Records provided
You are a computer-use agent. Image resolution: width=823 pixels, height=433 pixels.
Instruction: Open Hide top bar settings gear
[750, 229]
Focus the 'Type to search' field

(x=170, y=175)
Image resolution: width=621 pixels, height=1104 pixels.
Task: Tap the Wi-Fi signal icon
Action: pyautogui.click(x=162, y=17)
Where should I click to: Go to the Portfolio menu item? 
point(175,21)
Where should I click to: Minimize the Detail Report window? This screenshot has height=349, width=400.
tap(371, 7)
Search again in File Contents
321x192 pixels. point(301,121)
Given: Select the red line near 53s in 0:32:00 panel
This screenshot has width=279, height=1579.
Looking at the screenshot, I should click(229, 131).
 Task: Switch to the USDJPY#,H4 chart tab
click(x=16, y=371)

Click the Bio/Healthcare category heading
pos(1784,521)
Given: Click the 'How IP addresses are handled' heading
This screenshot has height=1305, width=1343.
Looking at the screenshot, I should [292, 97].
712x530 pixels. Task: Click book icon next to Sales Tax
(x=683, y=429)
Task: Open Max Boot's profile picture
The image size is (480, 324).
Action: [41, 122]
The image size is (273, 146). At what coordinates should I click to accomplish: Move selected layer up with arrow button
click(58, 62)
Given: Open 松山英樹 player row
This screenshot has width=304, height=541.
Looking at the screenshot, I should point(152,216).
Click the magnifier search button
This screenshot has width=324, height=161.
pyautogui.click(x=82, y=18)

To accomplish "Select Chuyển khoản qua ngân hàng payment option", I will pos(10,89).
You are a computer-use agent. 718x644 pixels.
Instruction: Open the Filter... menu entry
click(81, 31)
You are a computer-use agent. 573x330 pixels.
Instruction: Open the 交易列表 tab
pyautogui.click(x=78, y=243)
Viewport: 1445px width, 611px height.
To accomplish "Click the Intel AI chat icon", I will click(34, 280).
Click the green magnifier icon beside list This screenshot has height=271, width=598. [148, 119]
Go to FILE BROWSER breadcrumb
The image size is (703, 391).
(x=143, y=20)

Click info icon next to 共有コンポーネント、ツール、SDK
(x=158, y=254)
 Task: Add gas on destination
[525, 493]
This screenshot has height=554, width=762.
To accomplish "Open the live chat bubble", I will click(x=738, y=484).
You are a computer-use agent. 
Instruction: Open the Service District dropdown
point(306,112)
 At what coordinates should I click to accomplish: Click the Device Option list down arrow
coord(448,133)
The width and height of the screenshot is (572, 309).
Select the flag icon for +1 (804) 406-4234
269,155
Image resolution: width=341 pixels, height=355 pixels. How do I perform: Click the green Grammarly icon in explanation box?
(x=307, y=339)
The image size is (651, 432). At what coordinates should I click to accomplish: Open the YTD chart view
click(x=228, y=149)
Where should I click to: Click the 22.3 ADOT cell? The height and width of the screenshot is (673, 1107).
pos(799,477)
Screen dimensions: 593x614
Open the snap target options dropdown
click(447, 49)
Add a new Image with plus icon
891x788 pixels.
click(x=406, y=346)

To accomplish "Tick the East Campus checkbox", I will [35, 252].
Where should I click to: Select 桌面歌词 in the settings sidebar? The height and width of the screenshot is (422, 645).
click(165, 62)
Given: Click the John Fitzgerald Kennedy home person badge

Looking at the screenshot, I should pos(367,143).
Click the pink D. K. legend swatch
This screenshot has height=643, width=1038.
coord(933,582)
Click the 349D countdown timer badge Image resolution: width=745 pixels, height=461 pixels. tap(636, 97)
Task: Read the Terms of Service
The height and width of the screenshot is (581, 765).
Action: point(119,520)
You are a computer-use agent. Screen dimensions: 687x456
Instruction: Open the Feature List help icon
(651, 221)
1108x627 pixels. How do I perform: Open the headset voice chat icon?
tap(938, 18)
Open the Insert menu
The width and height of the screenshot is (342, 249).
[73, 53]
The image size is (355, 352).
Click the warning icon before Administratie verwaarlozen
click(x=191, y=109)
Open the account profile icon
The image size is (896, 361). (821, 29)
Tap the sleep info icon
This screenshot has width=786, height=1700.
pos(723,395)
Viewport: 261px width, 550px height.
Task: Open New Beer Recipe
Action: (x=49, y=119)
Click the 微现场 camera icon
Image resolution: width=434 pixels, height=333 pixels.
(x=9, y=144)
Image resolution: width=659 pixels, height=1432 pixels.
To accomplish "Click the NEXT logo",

What is expected
Reproduce every line of the material exactly.

Answer to this task
You are a computer-use agent. Image resolution: width=823 pixels, height=433 pixels.
Instruction: Open Hide top bar settings gear
[750, 229]
Focus the 'Type to search' field

(x=170, y=175)
Image resolution: width=621 pixels, height=1104 pixels.
Task: Tap the Wi-Fi signal icon
Action: pyautogui.click(x=162, y=17)
Where should I click to: Go to the Portfolio menu item? 
point(175,21)
Where should I click to: Minimize the Detail Report window? This screenshot has height=349, width=400.
tap(371, 7)
Search again in File Contents
321x192 pixels. point(301,121)
Given: Select the red line near 53s in 0:32:00 panel
This screenshot has width=279, height=1579.
Looking at the screenshot, I should click(229, 131).
 Task: Switch to the USDJPY#,H4 chart tab
click(x=16, y=371)

Click the Bio/Healthcare category heading
pos(1784,521)
Given: Click the 'How IP addresses are handled' heading
This screenshot has height=1305, width=1343.
Looking at the screenshot, I should [292, 97].
712x530 pixels. Task: Click book icon next to Sales Tax
(x=683, y=429)
Task: Open Max Boot's profile picture
The image size is (480, 324).
Action: [41, 122]
The image size is (273, 146). At what coordinates should I click to accomplish: Move selected layer up with arrow button
click(58, 62)
Given: Open 松山英樹 player row
This screenshot has width=304, height=541.
Looking at the screenshot, I should point(152,216).
Click the magnifier search button
This screenshot has width=324, height=161.
pyautogui.click(x=82, y=18)

To accomplish "Select Chuyển khoản qua ngân hàng payment option", I will pos(10,89).
You are a computer-use agent. 718x644 pixels.
Instruction: Open the Filter... menu entry
click(81, 31)
You are a computer-use agent. 573x330 pixels.
Instruction: Open the 交易列表 tab
pyautogui.click(x=78, y=243)
Viewport: 1445px width, 611px height.
To accomplish "Click the Intel AI chat icon", I will click(34, 280).
Click the green magnifier icon beside list This screenshot has height=271, width=598. [148, 119]
Go to FILE BROWSER breadcrumb
The image size is (703, 391).
(x=143, y=20)

Click info icon next to 共有コンポーネント、ツール、SDK
(x=158, y=254)
 Task: Add gas on destination
[525, 493]
This screenshot has height=554, width=762.
To accomplish "Open the live chat bubble", I will click(x=738, y=484).
You are a computer-use agent. 
Instruction: Open the Service District dropdown
point(306,112)
 At what coordinates should I click to accomplish: Click the Device Option list down arrow
coord(448,133)
The width and height of the screenshot is (572, 309).
Select the flag icon for +1 (804) 406-4234
269,155
Image resolution: width=341 pixels, height=355 pixels. How do I perform: Click the green Grammarly icon in explanation box?
(x=307, y=339)
The image size is (651, 432). At what coordinates should I click to accomplish: Open the YTD chart view
click(x=228, y=149)
Where should I click to: Click the 22.3 ADOT cell? The height and width of the screenshot is (673, 1107).
pos(799,477)
Screen dimensions: 593x614
Open the snap target options dropdown
click(447, 49)
Add a new Image with plus icon
891x788 pixels.
click(x=406, y=346)

To accomplish "Tick the East Campus checkbox", I will [35, 252].
Where should I click to: Select 桌面歌词 in the settings sidebar? The height and width of the screenshot is (422, 645).
click(165, 62)
Given: Click the John Fitzgerald Kennedy home person badge

Looking at the screenshot, I should pos(367,143).
Click the pink D. K. legend swatch
This screenshot has height=643, width=1038.
coord(933,582)
Click the 349D countdown timer badge Image resolution: width=745 pixels, height=461 pixels. tap(636, 97)
Task: Read the Terms of Service
The height and width of the screenshot is (581, 765).
Action: point(119,520)
You are a computer-use agent. Screen dimensions: 687x456
Instruction: Open the Feature List help icon
(651, 221)
1108x627 pixels. How do I perform: Open the headset voice chat icon?
tap(938, 18)
Open the Insert menu
The width and height of the screenshot is (342, 249).
[73, 53]
The image size is (355, 352).
Click the warning icon before Administratie verwaarlozen
click(x=191, y=109)
Open the account profile icon
The image size is (896, 361). (821, 29)
Tap the sleep info icon
This screenshot has width=786, height=1700.
pos(723,395)
Viewport: 261px width, 550px height.
Task: Open New Beer Recipe
Action: (x=49, y=119)
Click the 微现场 camera icon
Image resolution: width=434 pixels, height=333 pixels.
(x=9, y=144)
Image resolution: width=659 pixels, height=1432 pixels.
To accomplish "Click the NEXT logo",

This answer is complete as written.